Если же это была ватага молодёжи, посмевшая обойти его своим вниманием, и смеяться тому, о чём он не имел ни малейшего представления, то, немедленно соскочив с сидения катера ли, или троллейбуса, с неожиданным улюлюканьем протискивался в самый центр компании с возгласом:
– Ура, ура, здесь – свои люди! Вы что, меня не узнали? Фу, пардон, я ошибся! – И с невинной  улыбкой, и с мгновенно появившейся  "растерянностью" – мол, что делать? – ошибся, –  возвращался на место. На укоры родителей, он, улыбаясь, пытался успокоить их ласково-разнеженным голосом:
– Ну, пап, ну, мамочка, я ошибся. Ну, что тут такого? Может же человек ошибиться? Сами же так говорили. Они же не рассердились? Посмотрите, они уже улыбаются! И с ликующей усмешкой на симпатичной рожице, добавлял:
– Мне ведь тоже хочется смеяться. – При этом он то и дело подмигивал ребятам, теперь уже,  разглядывающих Алёшку, и, продолжающих  смеяться.
Когда же его, весьма строгая, мама, придя с работы, начинала его сурово отчитывать, конечно же, не без причины, он ни миг не забывал, что его улыбка – единственное средство отвода надвигающейся грозы.
– Ма…! Мамочка! Ну, что ругаешься! Подожди, пожалуйста! Я тебе что-то расскажу.
И когда, сбитая с толку, мама, сменив гнев на любопытство, готова была его выслушать, он, стремительно рванувшись к ней, просил её нагнуться.
– Я тебе что-то на ушко скажу… –
Смутно догадываясь, что этот лисёнок уже готов слукавить, мама Аня спешила возмутиться:
– Алёша, я знаю наперёд эти твои штучки!
– Да, мамочка, никаких штучек нет у меня! Смотри! – При этих словах малыш, жизнерадостно улыбаясь,  выворачивал  карманы шорт или брюк. И, тут же скорчив мину сожаления, восклицал:
– Ах, мама, мамочка, ну не хочешь ты услышать своего родного сыночка! Всегда вот так.… А ведь я тебя так ждал…  Я люблю тебя, а ты говоришь совсем не те слова. Я думал, ты мне скажешь: «Сыночек мой, родной! Я соскучилась без тебя». А ты, ну, никак, никак не хочешь мне сказать хорошие слова! 
Произнося свою тираду, Алёшка смотрел на маму действительно влюблённым и таким восторженным взглядом, что Аннушка, вовсе растерявшись, начинала бормотать что-то ласково смущённо-бессвязное, вспыхивая счастливым румянцем.
– Алёша, ты неисправимый! Когда ты будешь, посерьезней? Ну, невозможно тебе что-то сказать…
– Ох, уже мне эти родители! Ну, не понимаете вы меня! Я люблю вас, а вы никак меня не поймёте. Ну, я же не виноват, мамочка, что ты у нас такая сердитая бываешь? А я хотел тебя обнять.
– Алёша, Алёша, ну и хитрющий ты, лисёнок!
– Ну, почему, мама?! Почему ты не хочешь полюбить своего сыночка?! Эх, ты… – и, едва скрывая улыбку, скользящую ямочками на пунцовых щеках, малыш отворачивался, и всем видом показывая грусть и обиду, и, ссутулившись, уходил в свою комнату.

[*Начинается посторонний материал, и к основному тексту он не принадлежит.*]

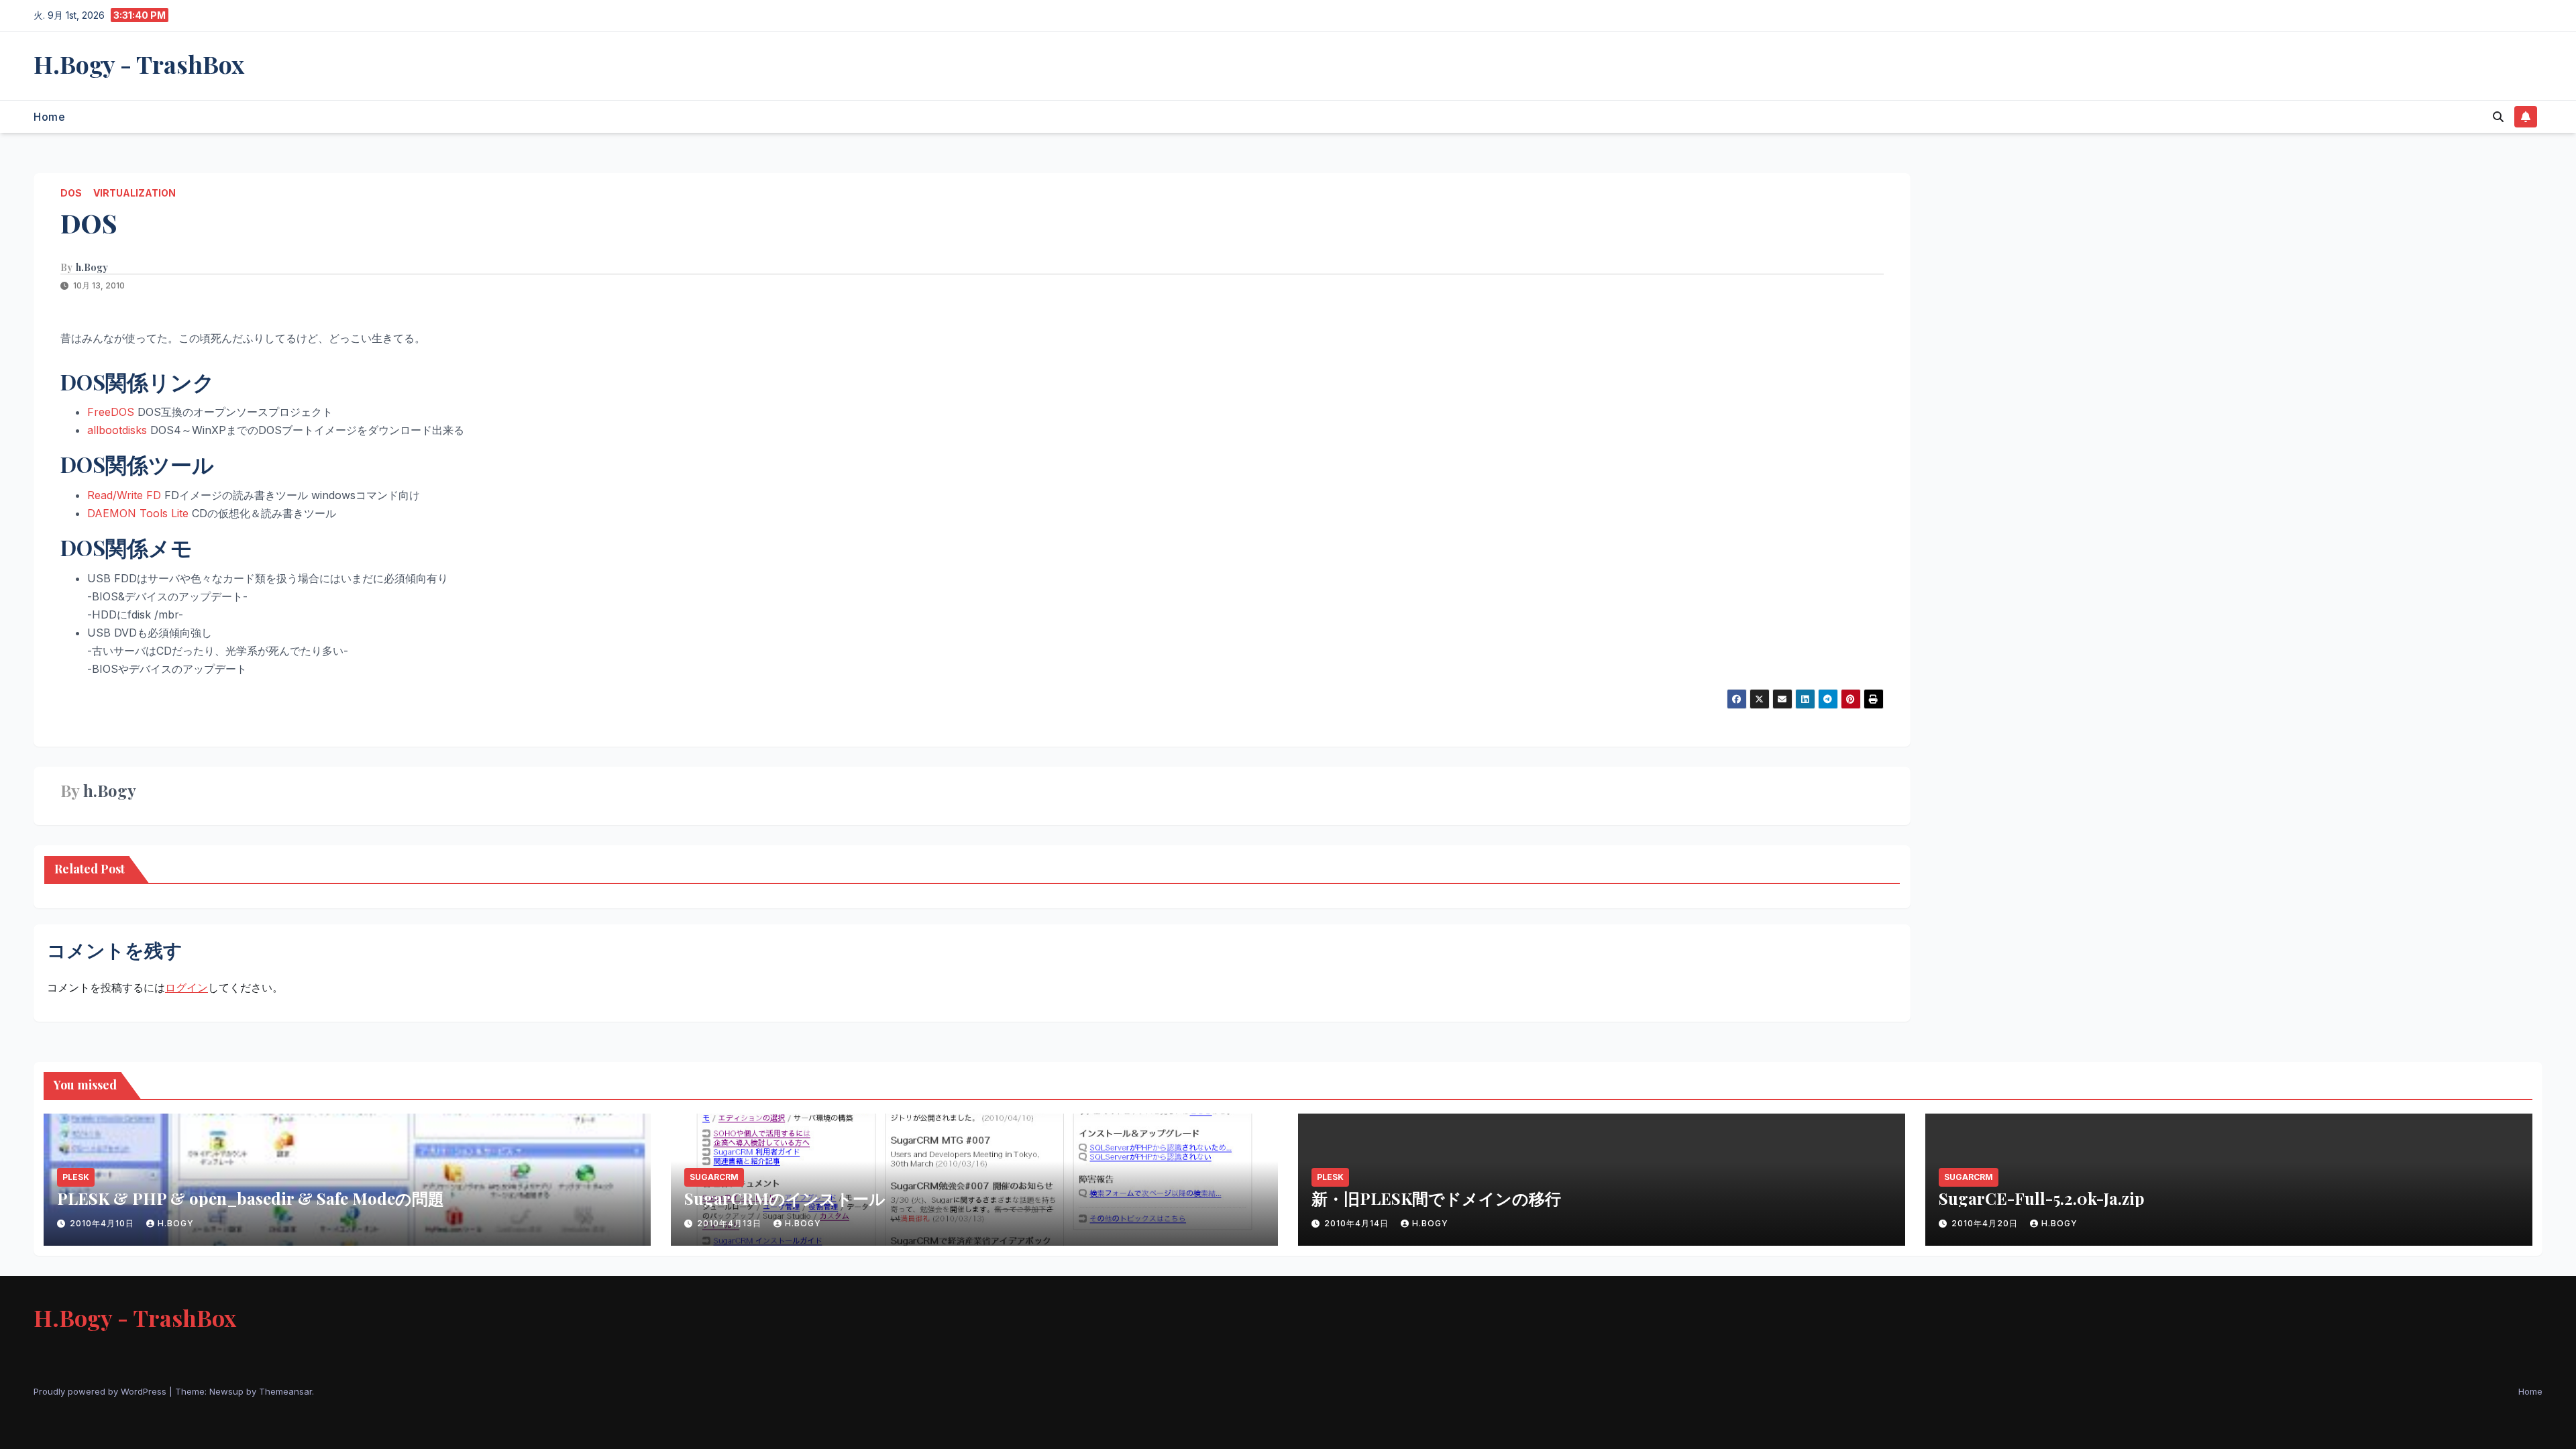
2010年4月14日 (1357, 1223)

Годы в ту пору были отчаянно тяжёлые для всех граждан  СССР, внезапно ставшего бывшим. Предприятия неудержимо угасали. Людей сокращали. Зарплату снижали. Цены на всё про всё росли. Но люди пытались как-то удержаться на стремительно вертящемся плоту в крутом водовороте невзгод. Они пока ещё не потеряли былого чувства сострадания к ближнему и стремления помочь друг другу, хотя бы как-то, хотя бы чем-то, порой отрывая от себя те жалкие крохи, которые так же стремительно иссякали под порывами всеохватывающего кризиса. И вот уже на предприятиях и зарплату перестали выплачивать. Люди хватались за любую подёнку. Чтобы как-то заработать на хлеб и крупу. Но и таких счастливчиков было не густо.

Алёшка был не по возрасту наблюдательный и пытливо присматривался ко всему, что его окружало, и, конечно же, в первую очередь, к людям. Он видел опустившихся выпивох, пьяных и сквернословящих представителей женского пола неопределённого возраста. Главное его внимание привлекали беспризорные мальчишки и девчонки, и их лицедейство. Втягивая в себя, как губка, все их особенности общения с внешним миром, он, незаметно для себя, перенимал их манеры, замашки, тон голоса, когда они просили подаяние. Его интересовало всё, что происходило в этом, пока что для него не страшном, мире.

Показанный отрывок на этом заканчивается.